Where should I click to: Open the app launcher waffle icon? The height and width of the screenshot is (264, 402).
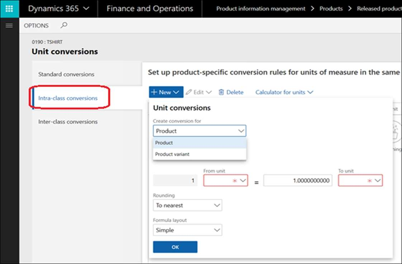(9, 9)
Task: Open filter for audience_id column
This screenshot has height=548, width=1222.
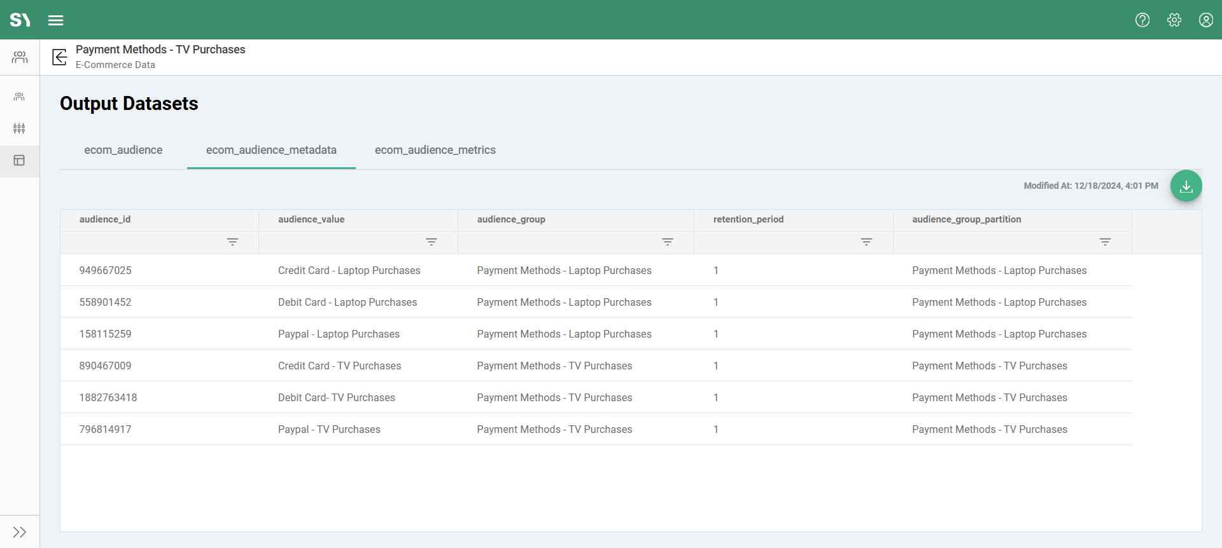Action: (x=232, y=242)
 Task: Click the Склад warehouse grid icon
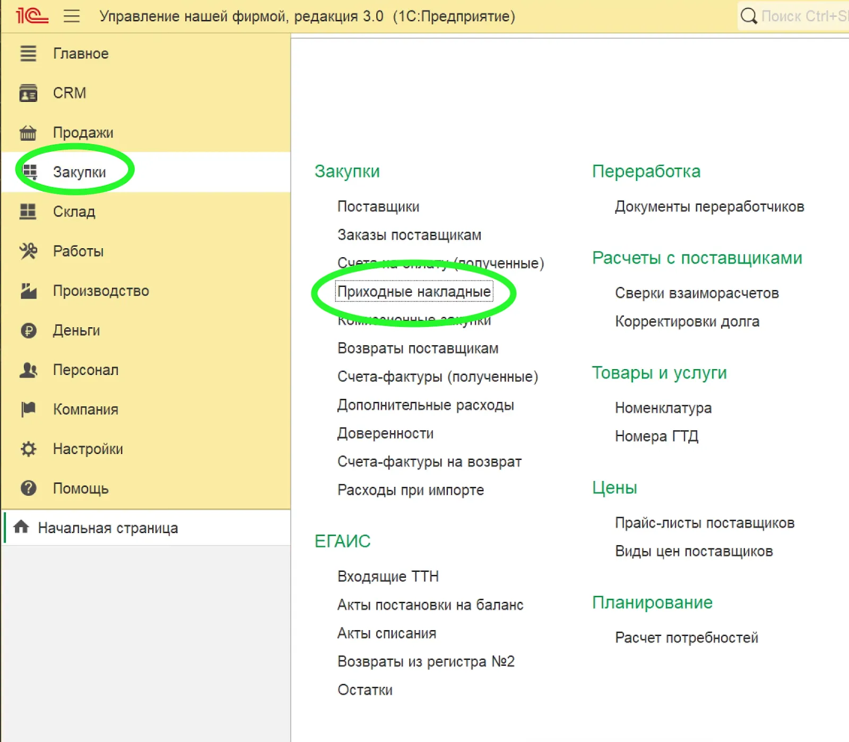[x=28, y=212]
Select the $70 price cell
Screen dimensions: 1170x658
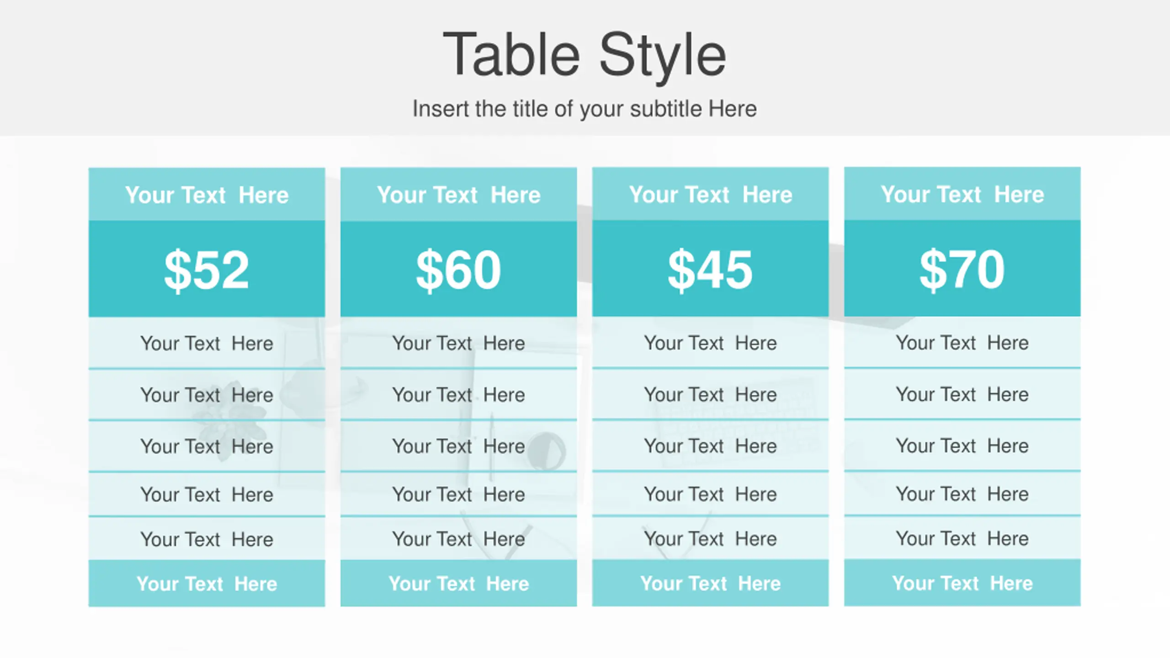click(962, 268)
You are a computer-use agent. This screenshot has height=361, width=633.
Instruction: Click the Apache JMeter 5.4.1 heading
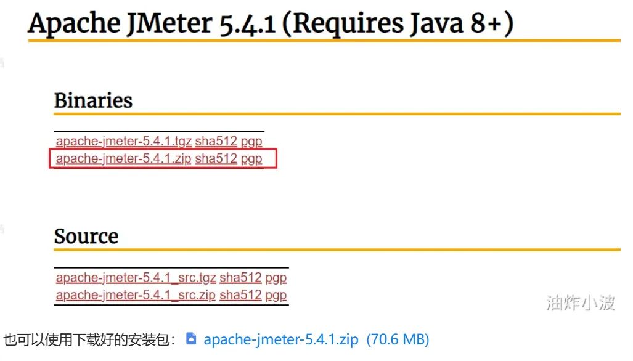click(270, 23)
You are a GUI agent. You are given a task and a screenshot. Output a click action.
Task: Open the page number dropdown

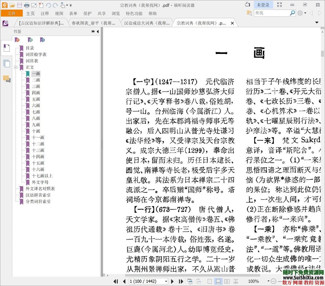coord(166,281)
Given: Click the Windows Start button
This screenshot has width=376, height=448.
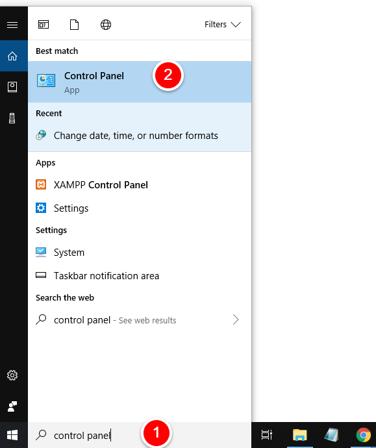Looking at the screenshot, I should click(12, 435).
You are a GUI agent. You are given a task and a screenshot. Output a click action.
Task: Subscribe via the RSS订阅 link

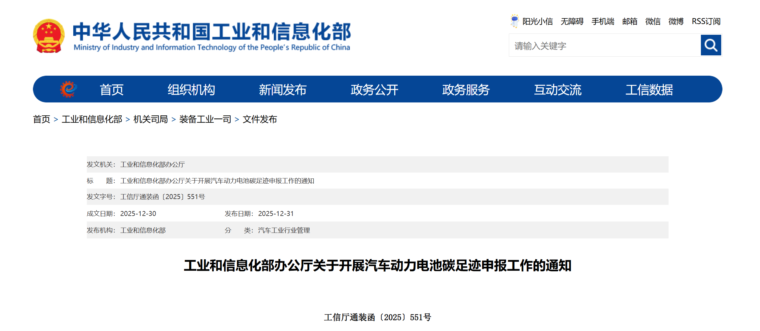tap(706, 21)
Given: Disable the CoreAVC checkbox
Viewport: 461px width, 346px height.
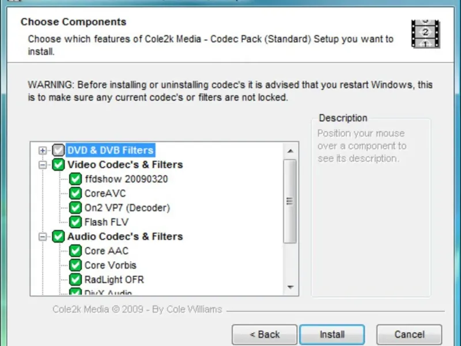Looking at the screenshot, I should pos(75,194).
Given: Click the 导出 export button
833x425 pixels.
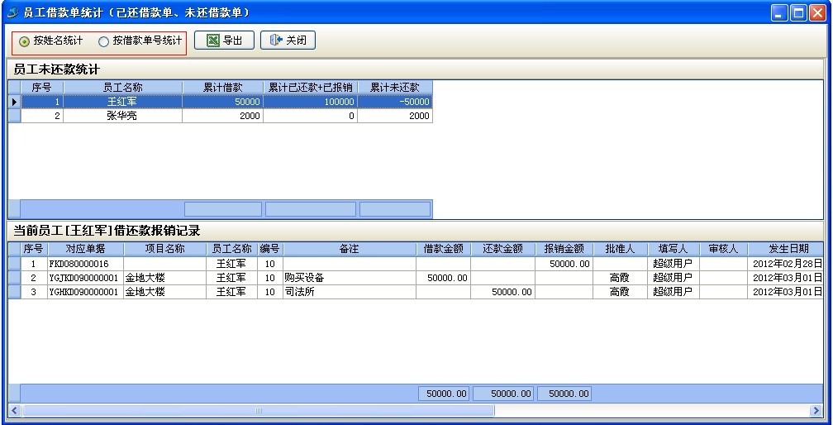Looking at the screenshot, I should [x=224, y=40].
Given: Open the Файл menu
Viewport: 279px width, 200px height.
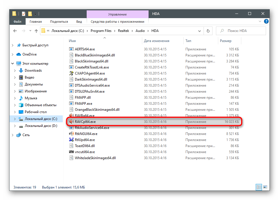Looking at the screenshot, I should pyautogui.click(x=17, y=22).
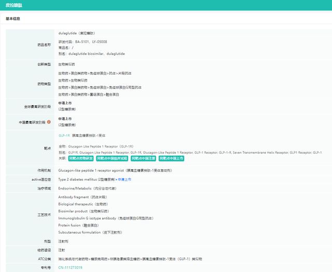Click the ATC分类 classification path text
332x272 pixels.
[x=130, y=259]
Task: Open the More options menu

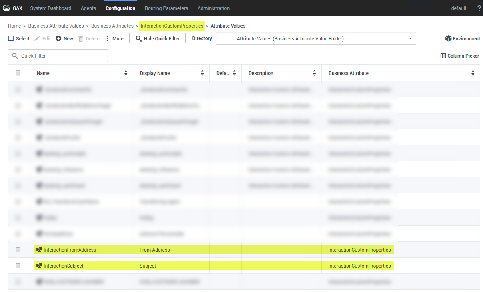Action: [x=107, y=39]
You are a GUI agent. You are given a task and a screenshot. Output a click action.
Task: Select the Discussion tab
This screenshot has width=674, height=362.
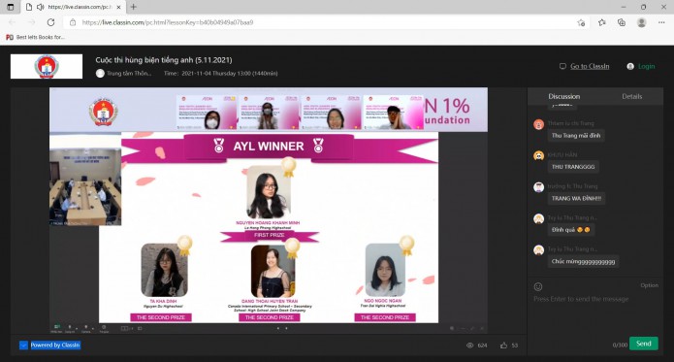tap(564, 96)
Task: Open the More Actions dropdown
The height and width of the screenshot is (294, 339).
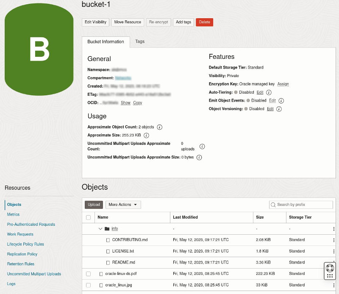Action: click(x=123, y=205)
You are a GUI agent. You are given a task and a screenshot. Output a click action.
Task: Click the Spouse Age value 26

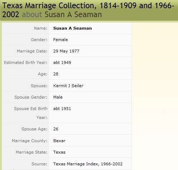click(56, 129)
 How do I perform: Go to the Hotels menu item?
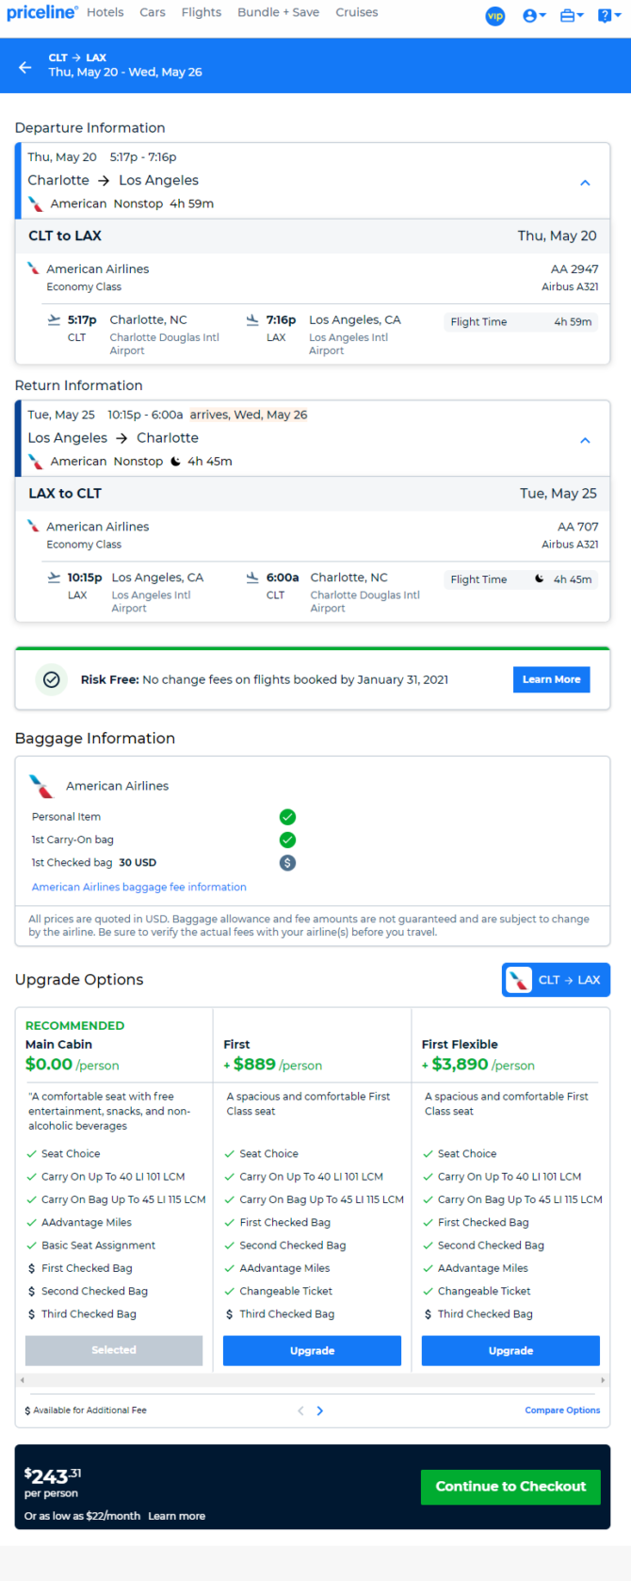(x=105, y=12)
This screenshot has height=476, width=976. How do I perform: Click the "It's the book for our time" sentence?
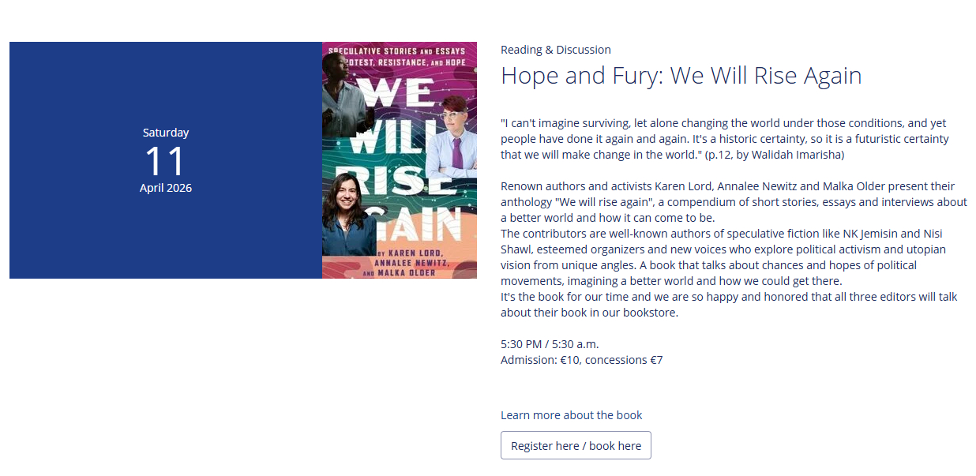[728, 305]
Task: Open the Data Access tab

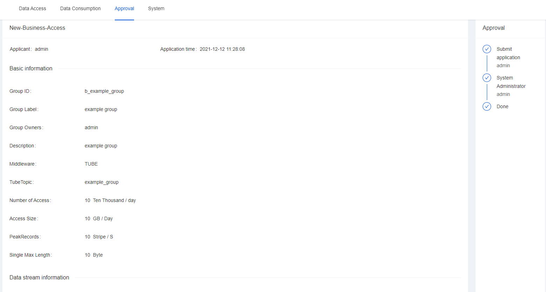Action: click(32, 8)
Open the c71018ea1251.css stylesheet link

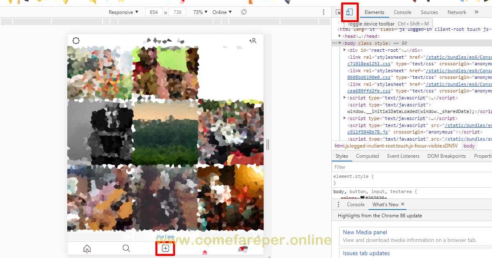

● What the task asks
Could you give the material again exactly as it stands, omitting any image?

● Exercise solution
Where should I click to: Open the app launcher waffle icon? The height and width of the screenshot is (264, 402).
(9, 9)
Task: Open filter for audience_id column
This screenshot has height=548, width=1222.
Action: (x=232, y=242)
 Task: Click the Склад warehouse grid icon
[x=28, y=212]
Select the $70 price cell
Screen dimensions: 1170x658
click(962, 268)
You are a computer-use agent. This screenshot has height=361, width=633.
Instruction: Click the Apache JMeter 5.4.1 heading
click(270, 23)
You are a GUI agent. You are given a task and a screenshot. Output a click action.
Task: Open the page number dropdown

coord(166,281)
Given: Click the Windows Start button
This screenshot has width=376, height=448.
Looking at the screenshot, I should click(12, 435).
You are a GUI agent. You are given a task and a screenshot. Output a click action.
Task: Subscribe via the RSS订阅 link

tap(706, 21)
Given: Disable the CoreAVC checkbox
Viewport: 461px width, 346px height.
Looking at the screenshot, I should pos(75,194).
Given: Click the 导出 export button
833x425 pixels.
Looking at the screenshot, I should [x=224, y=40].
Given: Open the Файл menu
Viewport: 279px width, 200px height.
Looking at the screenshot, I should pyautogui.click(x=17, y=22).
Click the ATC分类 classification path text
332x272 pixels.
[x=130, y=259]
Task: Open the More options menu

Action: [x=107, y=39]
You are a GUI agent. You are given a task and a screenshot. Output a click action.
Task: Select the Discussion tab
This screenshot has width=674, height=362.
tap(564, 96)
Task: Open the More Actions dropdown
The height and width of the screenshot is (294, 339).
Action: click(x=123, y=205)
You are a GUI agent. You are given a task and a screenshot. Output a click action.
Task: Click the Spouse Age value 26

click(56, 129)
 How do I perform: Go to the Hotels menu item?
(x=105, y=12)
This screenshot has height=476, width=976. How do I perform: Click the "It's the book for our time" sentence?
[728, 305]
Task: Open the Data Access tab

Action: click(32, 8)
Open the c71018ea1251.css stylesheet link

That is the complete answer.